Dit artikel is ook in het Nederlands beschikbaar


This is the conclusion of a new survey by The Netherlands Centre for Social Development Movisie and the Dutch the Ministry of Health, Welfare and Sports (VWS) on the attention that the youth sector gives to youth that is lesbian, gay, bisexual or transgender, and youth with an intersex condition.

This new survey 'Jong en anders'(Young and Different) shows that almost half of the professionals who work with young people do not see or hardly see that homosexual young people are struggling with their feelings. The survey also shows that they do not recognize this group of young people, that they do not talk to them about their feelings, and that they cannot offer them help. These professionals shy away from the subject and find it difficult to guide young people in their coming out. Movisie and The Netherlands Youth Institute NJi conclude that knowledge in the youth sector is lacking, and that young LGBTIs – who are already struggling - too often do not get any help at all.


Homosexual youth? They do not come to us

These young people are not noticed by professionals.
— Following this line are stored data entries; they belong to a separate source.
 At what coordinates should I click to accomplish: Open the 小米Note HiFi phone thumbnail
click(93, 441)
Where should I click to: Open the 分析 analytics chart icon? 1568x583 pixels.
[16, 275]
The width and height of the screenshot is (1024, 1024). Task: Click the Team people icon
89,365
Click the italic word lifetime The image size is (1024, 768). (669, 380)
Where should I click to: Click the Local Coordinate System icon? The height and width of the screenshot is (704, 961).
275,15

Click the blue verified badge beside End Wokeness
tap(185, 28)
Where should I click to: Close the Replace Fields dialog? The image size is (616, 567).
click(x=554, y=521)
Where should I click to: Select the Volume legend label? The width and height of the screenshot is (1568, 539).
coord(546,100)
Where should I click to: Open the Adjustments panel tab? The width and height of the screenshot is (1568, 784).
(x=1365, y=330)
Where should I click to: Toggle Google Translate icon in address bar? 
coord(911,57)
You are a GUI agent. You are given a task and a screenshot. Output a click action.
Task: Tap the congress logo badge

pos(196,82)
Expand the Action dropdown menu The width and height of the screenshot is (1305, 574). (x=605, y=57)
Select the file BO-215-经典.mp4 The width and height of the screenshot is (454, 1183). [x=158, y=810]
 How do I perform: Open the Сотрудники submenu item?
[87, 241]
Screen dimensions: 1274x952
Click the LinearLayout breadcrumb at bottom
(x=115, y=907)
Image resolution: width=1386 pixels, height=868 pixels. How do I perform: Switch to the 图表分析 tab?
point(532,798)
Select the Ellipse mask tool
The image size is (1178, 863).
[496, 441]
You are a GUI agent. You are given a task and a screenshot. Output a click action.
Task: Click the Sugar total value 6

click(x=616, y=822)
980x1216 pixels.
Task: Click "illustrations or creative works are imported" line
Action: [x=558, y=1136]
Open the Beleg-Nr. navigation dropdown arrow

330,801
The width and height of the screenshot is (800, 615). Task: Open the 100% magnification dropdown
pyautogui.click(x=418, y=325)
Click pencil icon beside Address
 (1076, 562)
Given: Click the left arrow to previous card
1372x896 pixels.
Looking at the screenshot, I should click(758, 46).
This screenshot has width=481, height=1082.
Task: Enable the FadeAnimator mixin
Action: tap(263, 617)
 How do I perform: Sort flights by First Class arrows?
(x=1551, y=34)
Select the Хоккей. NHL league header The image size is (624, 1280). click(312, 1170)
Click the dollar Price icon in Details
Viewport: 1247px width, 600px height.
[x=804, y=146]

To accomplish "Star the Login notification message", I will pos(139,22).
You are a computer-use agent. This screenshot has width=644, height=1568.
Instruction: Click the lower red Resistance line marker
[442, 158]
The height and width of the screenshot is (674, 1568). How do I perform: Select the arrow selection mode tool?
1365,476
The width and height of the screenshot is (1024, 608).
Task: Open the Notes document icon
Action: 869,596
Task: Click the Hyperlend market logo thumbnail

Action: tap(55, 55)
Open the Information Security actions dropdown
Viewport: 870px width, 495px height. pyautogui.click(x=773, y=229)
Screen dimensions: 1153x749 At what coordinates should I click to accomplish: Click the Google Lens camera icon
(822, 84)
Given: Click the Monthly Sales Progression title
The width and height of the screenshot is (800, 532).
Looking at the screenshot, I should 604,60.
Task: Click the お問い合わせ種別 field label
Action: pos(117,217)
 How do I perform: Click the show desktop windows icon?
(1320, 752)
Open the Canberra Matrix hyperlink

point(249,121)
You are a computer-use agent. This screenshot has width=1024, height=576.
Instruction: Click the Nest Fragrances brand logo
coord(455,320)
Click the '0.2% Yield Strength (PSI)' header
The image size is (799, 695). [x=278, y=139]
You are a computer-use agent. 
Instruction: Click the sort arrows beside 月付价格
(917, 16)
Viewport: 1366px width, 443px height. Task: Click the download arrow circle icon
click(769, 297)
Often, it is hard to recognise them, as one in four boys, and one in eight girls hide their true feelings. They do not make an effort to be seen as lesbian, homosexual or bisexual, and their struggle remains unnoticed by 41 percent of youth workers. 64 percent do not know how to spot transgender feelings, and youth with an intersex condition are not recognised by any of the professionals. One of them concludes that "it is impossible to recognize something you are unfamiliar with."


Professionals are of the opinion that being gay is too 'normal' to discuss

For the majority of professionals, a non-heterosexual preference is not a taboo, but rather quite 'normal'. This seems like good news, but it is also the reason why many professionals are ignoring the subject. They think that it is better not to talk about the subject, in order not to 'make it more special than it really is'. But for young people, it is a big deal to find out that they have lesbian, homosexual or bisexual feelings.

They usually carry those feelings with them for several years before they feel confident enough to talk to someone about it. Professionals are also afraid to embarrass young people when expressing their suspicions, as they may be wrong. Also, they find such conversations difficult.